> WHAT YOU SHOULD DO
Without copying the images, write out all the entries below verbatim.

> SOURCE MATERIAL

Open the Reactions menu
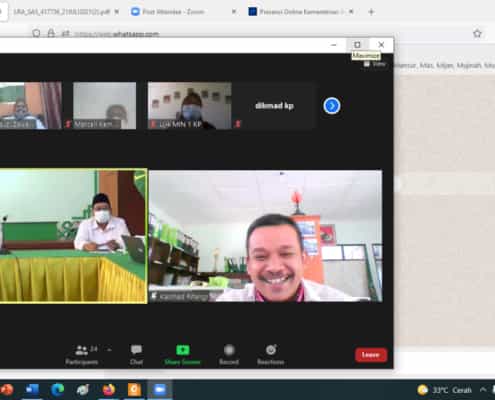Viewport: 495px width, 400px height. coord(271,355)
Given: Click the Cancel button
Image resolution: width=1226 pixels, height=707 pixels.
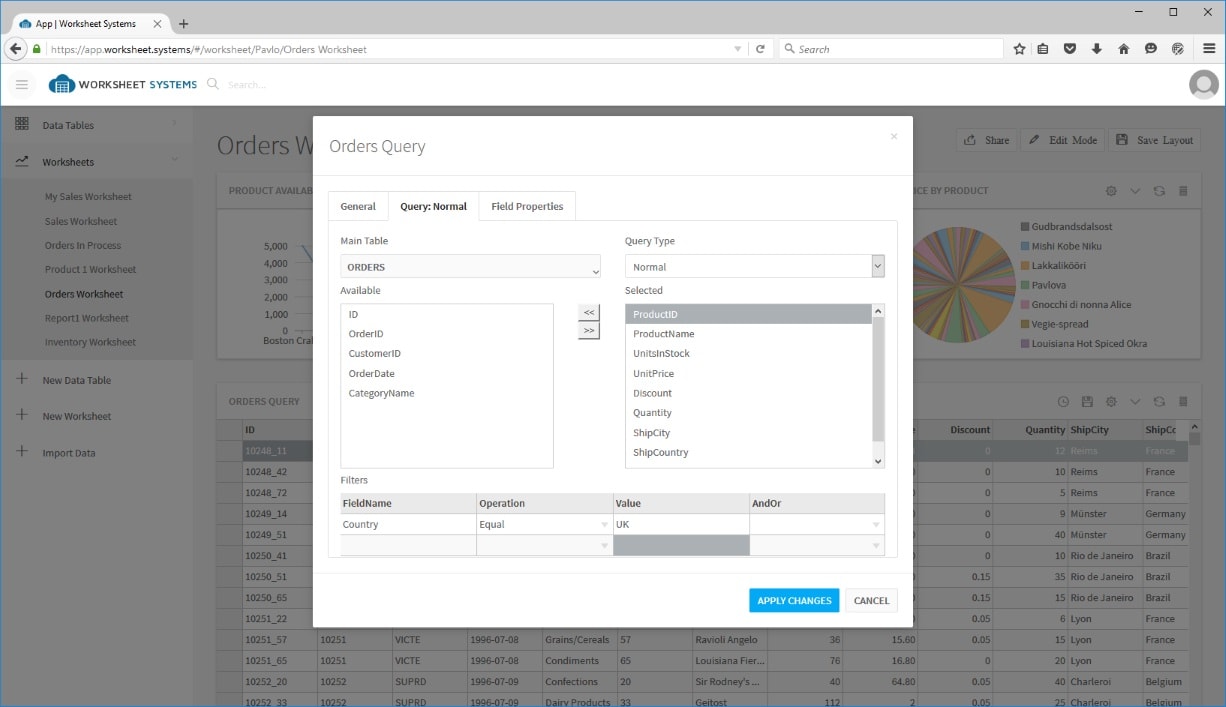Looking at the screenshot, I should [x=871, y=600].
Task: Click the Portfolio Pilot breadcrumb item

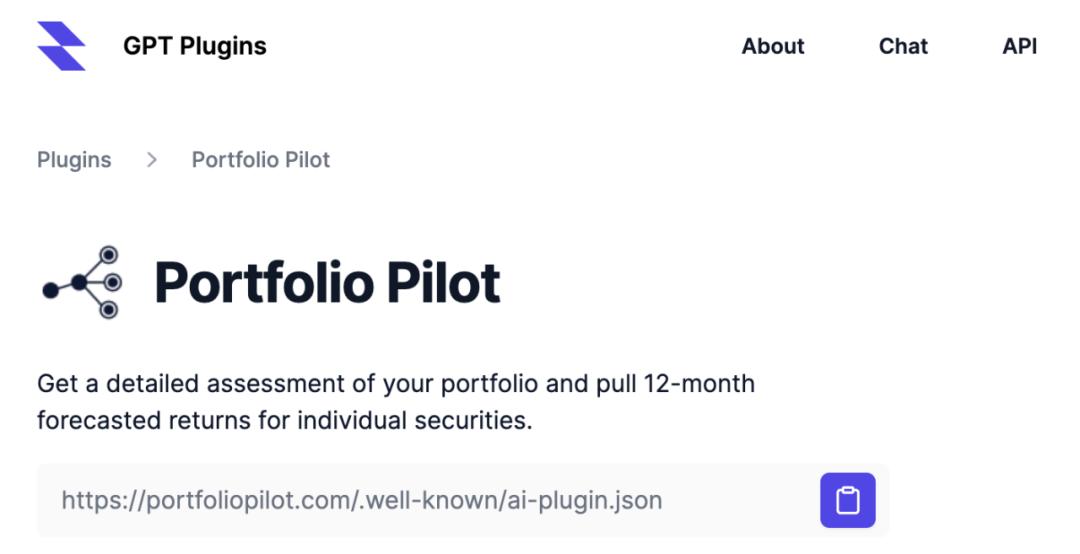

> SOLUTION TO THIS EXERCISE
Open the Reactions menu
Viewport: 495px width, 400px height. coord(271,355)
Given: Click the Cancel button
Image resolution: width=1226 pixels, height=707 pixels.
Looking at the screenshot, I should [x=871, y=600].
Task: Click the Portfolio Pilot breadcrumb item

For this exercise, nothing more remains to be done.